About
Motivation
A ROMS application typically includes a number of different text files that are used to set the input parameters for its various components, including the main physical ocean parameters as well as any biology, sediment, ice, etc. parameters that may be active. These input files, usually marked with a .in extension, use ROMS' Fortran-like custom namelist format; the format is easily human-readable and can be edited with any text editor, but is difficult to parse or edit programmatically (except by ROMS' non-standalone parser).
In a research context, I was frustrated with this format for a few reasons:
- Our workflows often involved running many variations on a base simulation, resulting in a plethora of different input files that needed to be manually edited and tracked. In practice, it was easy to loose track of when parameters had been changed and by who and why.
- Our simulations were often run on computer clusters where jobs could be unpredictably cancelled and resubmitted for various queue management reasons. Restarting ROMS simulations requires certain edits to the inputs to ensure the simulation picks up where it left off. Manually editing the input files is not compatible with automatic resubmission.
What it is
This toolbox is designed to address the above problems. It's based on the idea of storing the parameters in a more flexible file format (YAML) that can be read into python dictionaries for easy manipulation.
The YAML files mimic the original ROMS standard input format, with key/value pairs for each ROMS input parameter. This format is easy to read by a human (especially with a text editor with YAML syntax highlighting), and allows for the same amount of ample commenting as in the traditional input files. In addition, these YAML files offer an advantage over the traditional standard input in that they can be (easily) read by high-level computing languages (like python) and then manipulated programmatically.
With this YAML/dictionary idea at its base, the toolbox then adds tools to maniplate ROMS I/O in order to prepare, run, and check in on simulations. In particular, it offers tools to:
- Convert between YAML files, python dictionaries, and traditional ROMS standard input format
- Manipulate time-related variables using dates and timedeltas, allowing more intuitive modification of ROMS start date, time step, archiving options, etc.
- Examine existing output files to restart a simulation that was paused or crashed
- Run ROMS past periods of numeric instability (leading to blow-ups) by temporarily reducing the model time step
What it is not
This toolbox is not ROMS! A quick quote from the ROMS GitHub:
The ROMS framework is intended for users interested in ocean modeling. It requires an extensive background in ocean dynamics, numerical modeling, and computers to configure, run, and analyze the results to ensure you get the correct solution for your application. Therefore, we highly recommend users register at https://www.myroms.org and set up a username and password to access the ROMS forum, email notifications for bugs/updates, technical support from the community, trac code maintenance history, tutorials, workshops, and publications. The user's ROMS forum has over 24,000 posts with helpful information. Technical support is limited to registered users. We do not provide user technical support, usage, or answers in GitHub.

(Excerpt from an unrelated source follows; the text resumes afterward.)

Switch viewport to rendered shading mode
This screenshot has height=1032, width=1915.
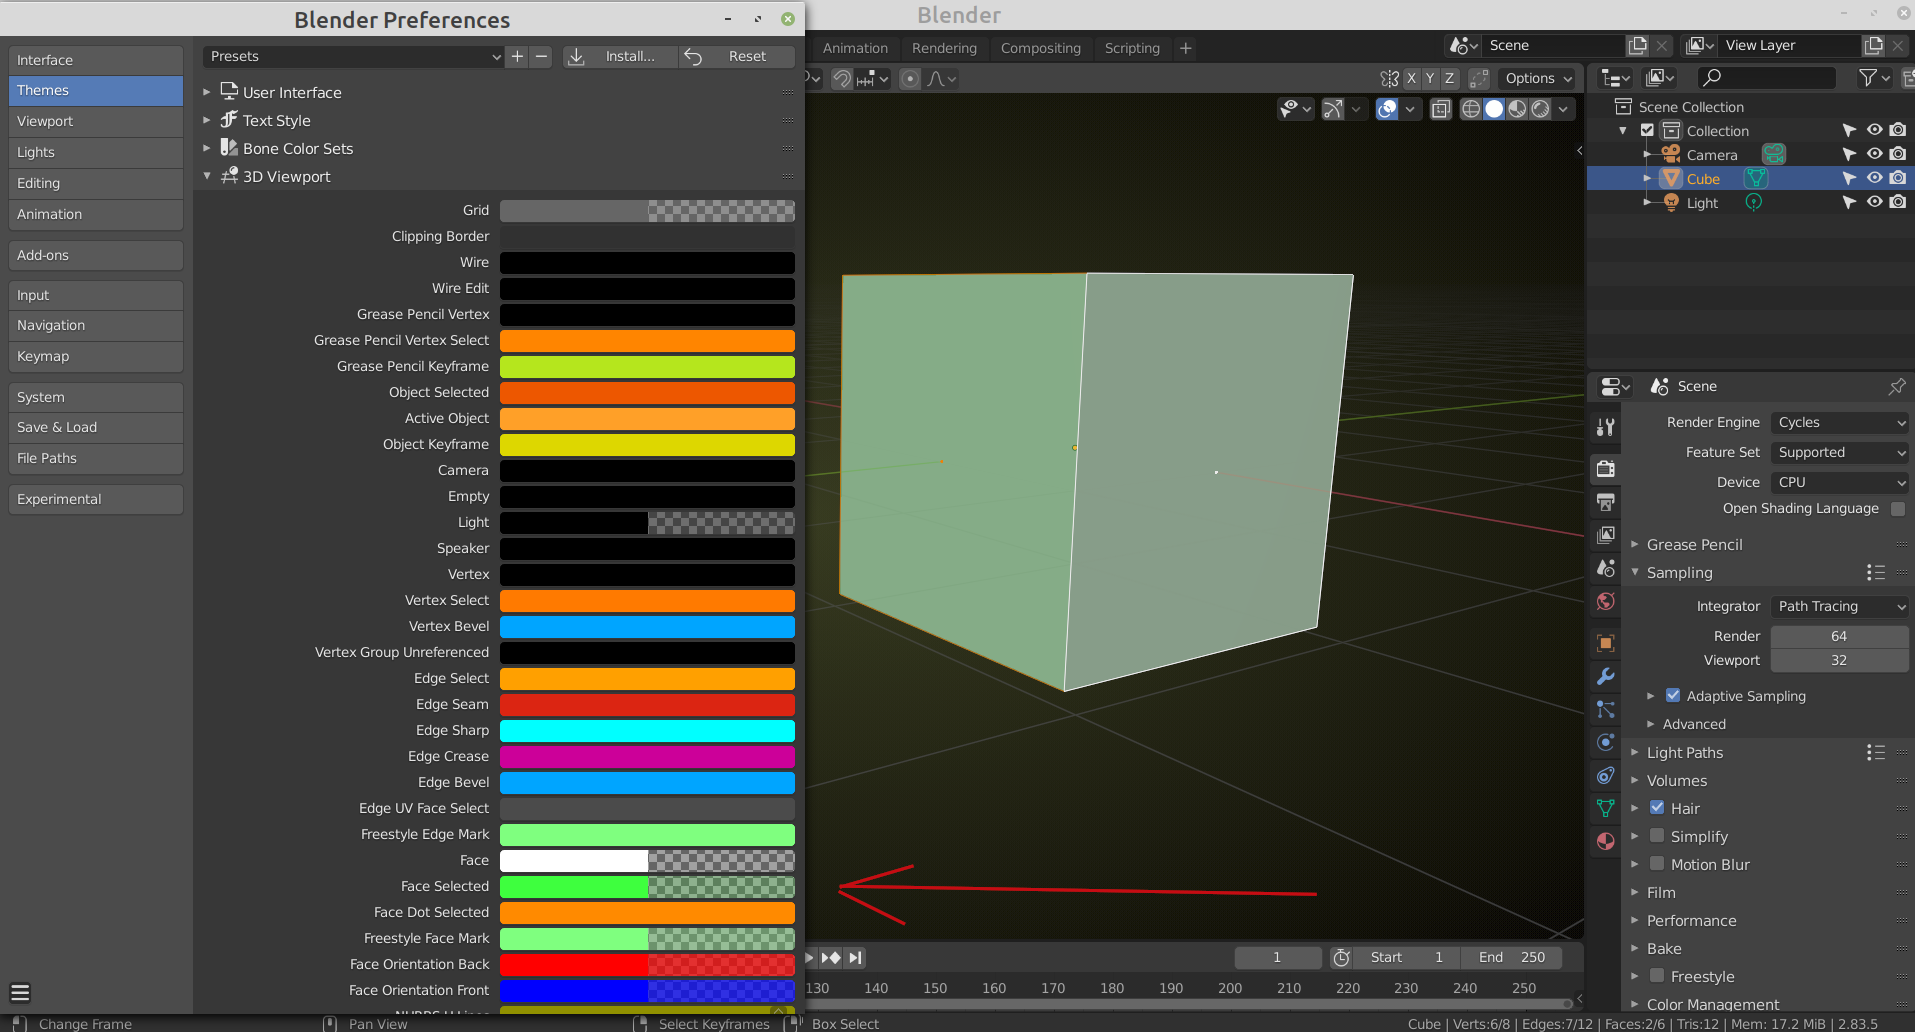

ROMS is not the easiest tool to get started with. Even a simple implementation requires the user to run their own builds of the source code, including locating the required libraries, compilers, etc. There are hundreds of spinoffs of the code maintained by various research groups, in various states of development, use, and disrepair. The romscom toolbox should work with most of these versions, and can help make the process of designing and running experiments a little smoother, and help keep your ROMS application folders a little neater. But the process of building and configuring a new model domain or application is yours to conquer on your own!
This toolbox also does not focus on building netCDF input files for ROMS simulations. There are existing tools out there for that (e.g., myroms.org pre- and post-processing tools, pyroms). These are, as pyroms puts it, a little rough around the edges (at best), but creating a more robust option is well outside the scope of this little toolbox.